Os campos de reeducação de uigures têm também salas de aula. Qelbinur Sedik, professora de chinês e coagida a dar aulas aos detidos, partilha com a BBC algumas das histórias contadas por uma guarda: "A violação acaba por se tornar uma cultura. Eram violações coletivas e os polícias chineses não só violavam como as eletrocutavam". Além disso, explica ainda que ouviu falar da existência de um bastão elétrico. Segundo Sedik, havia quatro tipos de choques elétricos, "a cadeira, a luva, o capacete e a violação com uma vara".

Um antigo guarda do campo de reeducação que, por opção, se manteve em anonimato, corrobora alguns dos depoimentos. "Uma vez, estávamos a levar as pessoas presas para o campo de concentração e vi todos a serem forçados a memorizar aqueles livros [sobre Xi Jinping]. Eles sentaram-se horas a tentar memorizar o texto, todos tinham um livro nas mãos", afirma. Se os detidos não memorizassem as passagens do livro podiam ficar sem comida.

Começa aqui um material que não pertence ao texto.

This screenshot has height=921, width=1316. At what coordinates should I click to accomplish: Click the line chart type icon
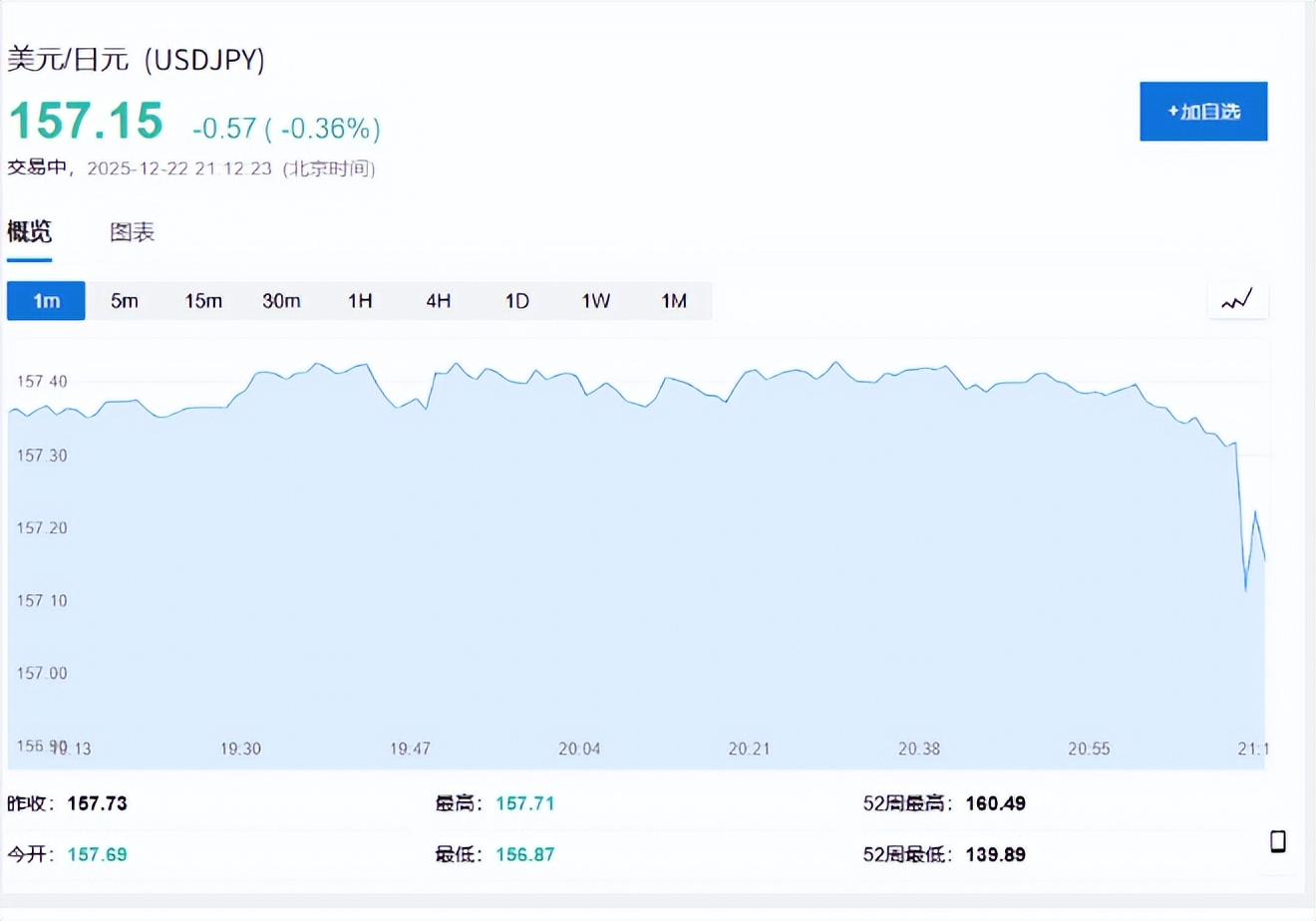pos(1237,299)
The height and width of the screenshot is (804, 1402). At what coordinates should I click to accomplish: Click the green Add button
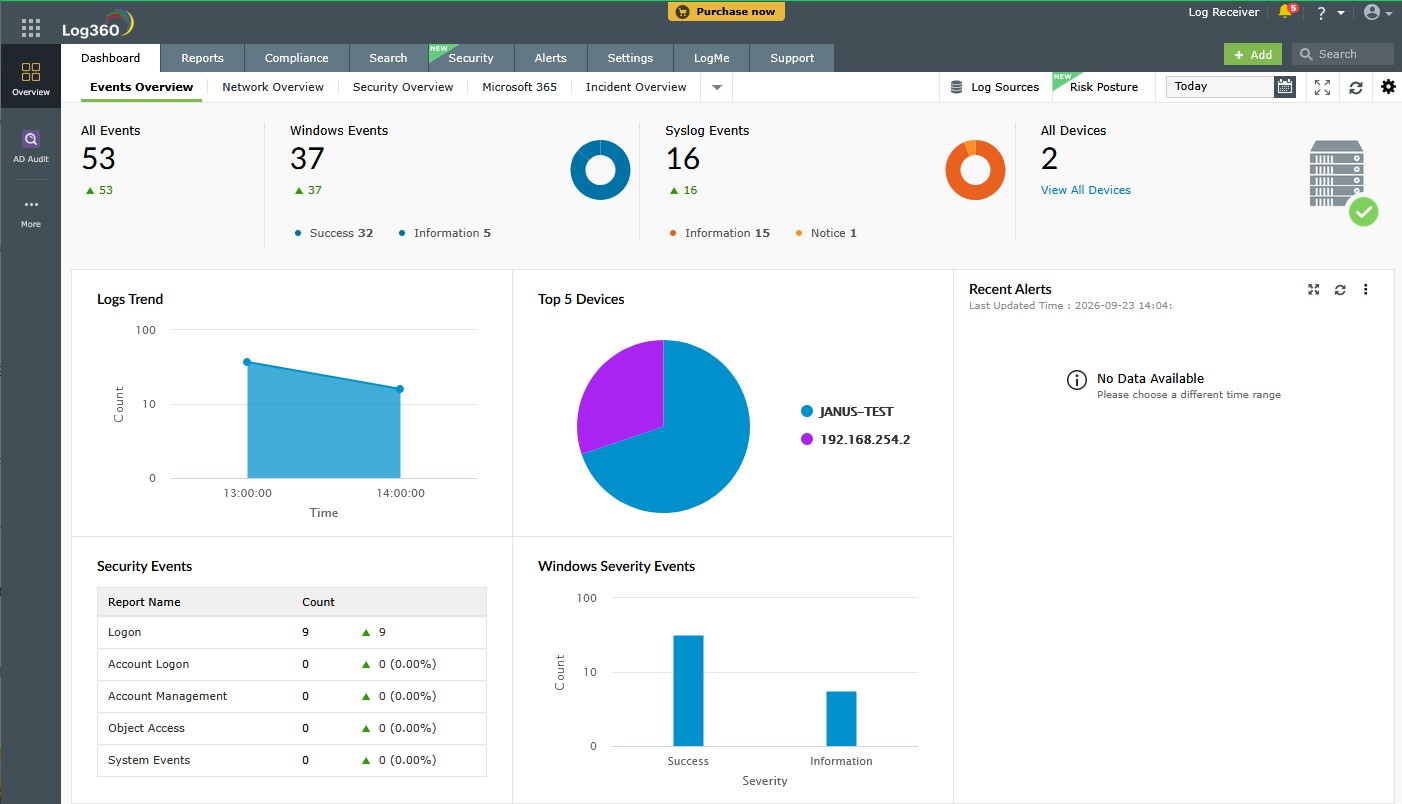1253,55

Os países ocidentais condenam as atrocidades nestes campos de reeducação. A administração de Joe Biden disse estar "profundamente preocupada" com as "atrocidades" praticadas em Xinjiang.

No Reino Unido, o responsável pelas relações do país com a Ásia, Nigel Adams, afirmou, no Parlamento, que os relatos evidenciam "atos claramente malignos". "Qualquer pessoa que tenha visto a reportagem da BBC não pode deixar de ficar comovida e angustiada", acrescentou.

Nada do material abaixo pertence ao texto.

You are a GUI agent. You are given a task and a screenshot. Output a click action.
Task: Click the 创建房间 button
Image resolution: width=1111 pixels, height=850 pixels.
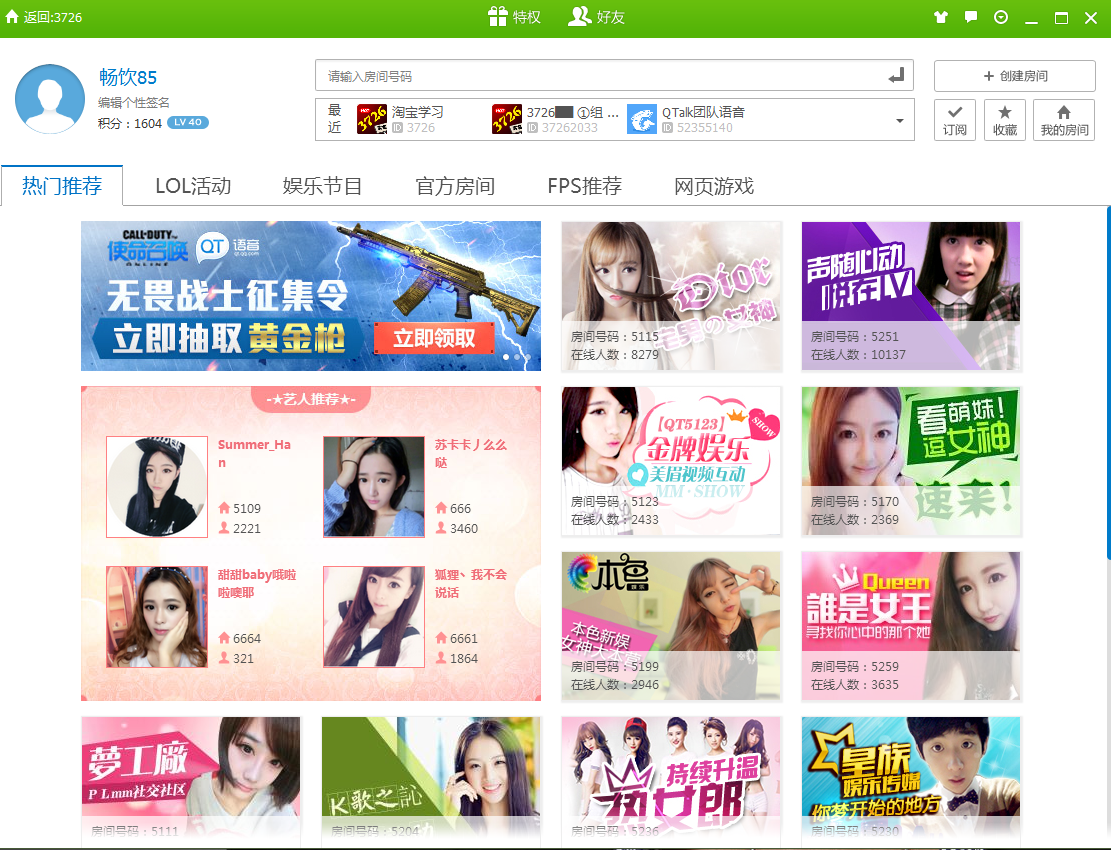pyautogui.click(x=1014, y=76)
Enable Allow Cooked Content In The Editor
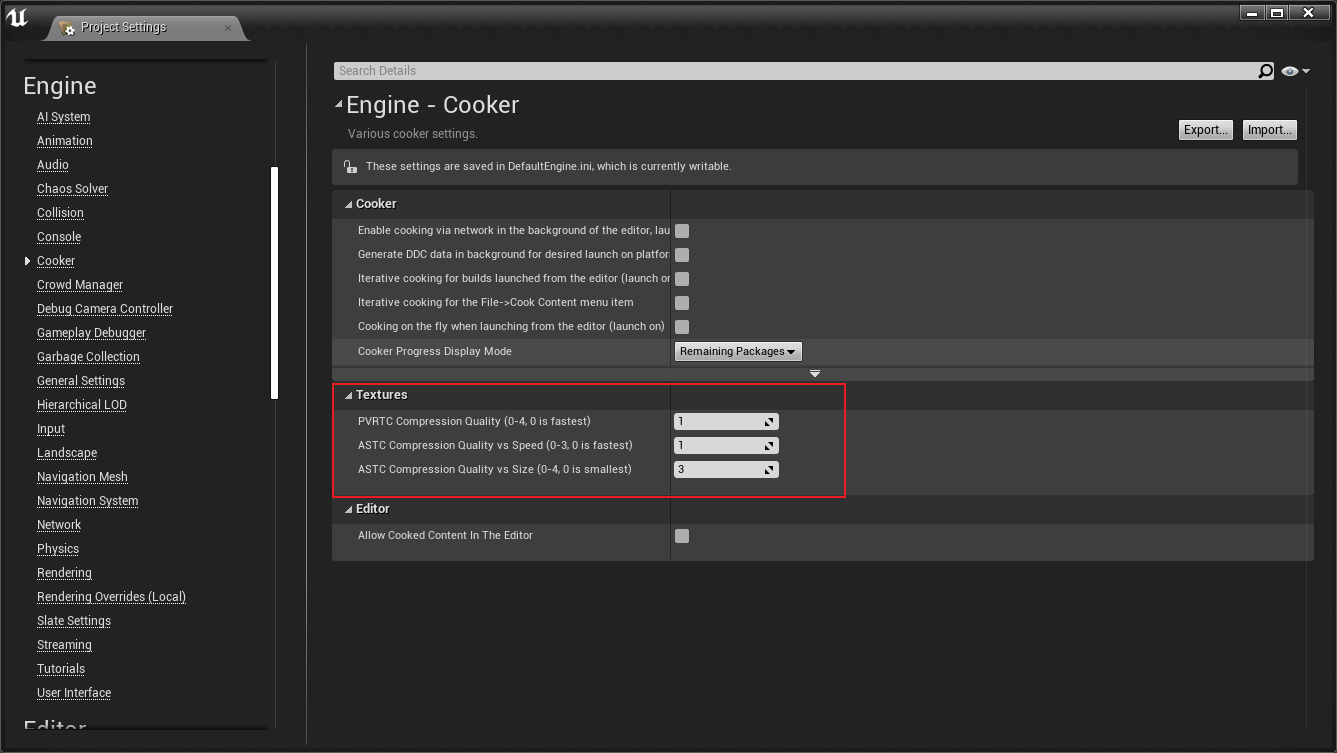The height and width of the screenshot is (753, 1337). click(682, 536)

Nus Ghani, membro do Parlamento britânico, apelou a Nigel Adams que não estreitasse "laços de qualquer tipo com a China, até que haja um inquérito judicial completo que investigue estes crimes".

A ministra dos Negócios Estrangeiros da Austrália, Marise Payne, também comentou os factos revelados pela investigação, afirmando que as Nações Unidas deviam ter acesso "imediato" à região.

De acordo com um estudo independente partilhado pela BBC, mais de um milhão de pessoas foram presas nos campos de concentração de uigures, que a China assume existirem para a reeducação dos uigures e outras minorias. Pequim recusa, inclusive, o termo "campos" e afirma tratarem-se de centros de formação profissional, destinados a dar emprego à população.